(Document excerpt):
╔══
ROME — President Joe Biden urged Americans in a press briefing Tuesday to all get vaccinated, insisting Pope Francis has called receiving the shot a “moral obligation.”
“People are coming together across the different faiths to serve those most in need, with a special focus on vaccinating seniors from all races, backgrounds, and walks of life,” Biden said. “It’s an example of America at its finest.”
“And they’re all meeting what Pope Francis calls the ‘moral obligation,’” he continued. “Get vaccinated — something which can, he went on to say, can save your life and the lives of others.”
“We’re still in a life-and-death race against this virus,” the president said, before launching his imperative directly to the elderly. “It’s simple: Seniors, it’s time for you to get vaccinated now. Get vaccinated now.”
While Pope Francis may have never used the expression “moral obligation” when speaking of vaccinations, he has clearly expressed his conviction that getting vaccinated against the virus is the right thing to do.
╚══
Saved entries:
╔══
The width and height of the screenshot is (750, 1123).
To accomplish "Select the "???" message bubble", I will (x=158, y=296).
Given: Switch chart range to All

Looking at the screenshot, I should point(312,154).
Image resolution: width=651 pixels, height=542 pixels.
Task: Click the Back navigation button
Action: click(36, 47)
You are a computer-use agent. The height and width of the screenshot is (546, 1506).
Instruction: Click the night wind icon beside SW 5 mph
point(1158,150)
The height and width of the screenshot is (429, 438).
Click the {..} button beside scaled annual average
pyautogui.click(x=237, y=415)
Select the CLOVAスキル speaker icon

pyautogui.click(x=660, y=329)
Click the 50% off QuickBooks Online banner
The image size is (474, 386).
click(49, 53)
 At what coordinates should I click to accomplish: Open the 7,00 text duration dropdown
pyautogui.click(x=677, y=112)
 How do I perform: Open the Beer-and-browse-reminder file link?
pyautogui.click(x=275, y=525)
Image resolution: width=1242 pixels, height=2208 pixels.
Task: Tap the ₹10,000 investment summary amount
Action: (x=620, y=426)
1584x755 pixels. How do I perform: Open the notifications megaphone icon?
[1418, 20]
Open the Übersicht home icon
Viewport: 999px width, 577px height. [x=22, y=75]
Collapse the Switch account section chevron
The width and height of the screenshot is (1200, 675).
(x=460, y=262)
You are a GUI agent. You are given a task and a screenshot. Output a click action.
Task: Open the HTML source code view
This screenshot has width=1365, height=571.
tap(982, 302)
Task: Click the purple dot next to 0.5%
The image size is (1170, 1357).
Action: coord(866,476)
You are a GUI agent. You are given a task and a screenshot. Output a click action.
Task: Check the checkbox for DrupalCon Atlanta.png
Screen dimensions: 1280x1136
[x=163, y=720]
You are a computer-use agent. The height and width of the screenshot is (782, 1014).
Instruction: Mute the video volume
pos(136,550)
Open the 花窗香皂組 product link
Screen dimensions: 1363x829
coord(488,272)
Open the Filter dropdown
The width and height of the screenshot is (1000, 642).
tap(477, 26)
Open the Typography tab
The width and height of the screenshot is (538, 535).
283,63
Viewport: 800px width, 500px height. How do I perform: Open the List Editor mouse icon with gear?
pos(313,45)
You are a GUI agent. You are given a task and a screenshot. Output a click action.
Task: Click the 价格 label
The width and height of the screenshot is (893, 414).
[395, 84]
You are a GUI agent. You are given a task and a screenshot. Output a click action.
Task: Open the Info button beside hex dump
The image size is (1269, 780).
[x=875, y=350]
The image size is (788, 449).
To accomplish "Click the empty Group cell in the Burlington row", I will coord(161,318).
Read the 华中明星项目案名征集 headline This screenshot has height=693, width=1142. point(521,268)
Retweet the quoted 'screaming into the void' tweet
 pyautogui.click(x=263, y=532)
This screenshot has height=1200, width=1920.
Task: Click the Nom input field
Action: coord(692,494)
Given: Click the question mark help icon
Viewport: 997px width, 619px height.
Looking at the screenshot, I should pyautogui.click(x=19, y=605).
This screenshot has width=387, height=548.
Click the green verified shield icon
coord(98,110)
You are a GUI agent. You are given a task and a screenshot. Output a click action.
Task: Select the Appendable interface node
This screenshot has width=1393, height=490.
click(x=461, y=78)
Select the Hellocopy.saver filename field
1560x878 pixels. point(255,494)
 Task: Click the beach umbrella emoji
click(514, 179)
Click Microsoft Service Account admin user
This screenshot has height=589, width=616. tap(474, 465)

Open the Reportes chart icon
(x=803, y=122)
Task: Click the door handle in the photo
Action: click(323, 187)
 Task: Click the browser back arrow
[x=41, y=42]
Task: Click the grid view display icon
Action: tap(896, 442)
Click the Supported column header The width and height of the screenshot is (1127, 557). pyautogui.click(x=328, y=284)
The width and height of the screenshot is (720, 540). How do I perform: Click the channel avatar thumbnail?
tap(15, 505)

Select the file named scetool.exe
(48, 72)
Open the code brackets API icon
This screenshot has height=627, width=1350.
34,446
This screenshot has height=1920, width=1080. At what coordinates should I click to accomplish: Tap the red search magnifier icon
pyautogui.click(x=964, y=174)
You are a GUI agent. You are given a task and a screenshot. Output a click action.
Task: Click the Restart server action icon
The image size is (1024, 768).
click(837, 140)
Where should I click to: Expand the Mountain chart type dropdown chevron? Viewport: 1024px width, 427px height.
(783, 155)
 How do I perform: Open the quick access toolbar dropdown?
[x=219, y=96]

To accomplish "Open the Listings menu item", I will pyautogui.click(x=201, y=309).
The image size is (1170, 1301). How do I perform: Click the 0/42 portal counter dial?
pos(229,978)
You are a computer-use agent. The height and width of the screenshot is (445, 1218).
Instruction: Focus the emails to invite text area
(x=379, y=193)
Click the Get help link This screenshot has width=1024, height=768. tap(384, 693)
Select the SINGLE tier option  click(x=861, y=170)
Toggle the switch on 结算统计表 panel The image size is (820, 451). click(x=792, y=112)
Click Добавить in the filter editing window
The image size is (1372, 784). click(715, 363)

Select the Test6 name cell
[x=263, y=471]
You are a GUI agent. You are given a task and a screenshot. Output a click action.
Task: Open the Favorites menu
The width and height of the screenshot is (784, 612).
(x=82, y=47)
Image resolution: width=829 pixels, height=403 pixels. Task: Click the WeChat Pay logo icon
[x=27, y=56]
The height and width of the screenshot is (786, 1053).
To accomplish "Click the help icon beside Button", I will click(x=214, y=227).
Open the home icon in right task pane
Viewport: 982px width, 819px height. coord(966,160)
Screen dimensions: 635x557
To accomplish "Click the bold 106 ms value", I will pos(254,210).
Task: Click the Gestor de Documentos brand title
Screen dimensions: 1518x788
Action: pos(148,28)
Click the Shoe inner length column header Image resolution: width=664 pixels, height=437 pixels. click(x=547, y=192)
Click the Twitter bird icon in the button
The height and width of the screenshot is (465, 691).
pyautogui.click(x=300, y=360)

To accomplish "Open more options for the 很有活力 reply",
╚══
(Work required):
In the article on Biden's vaccination briefing, what does Biden say Pope Francis calls getting vaccinated? Answer from the article alone.

(Finished task):
A "moral obligation."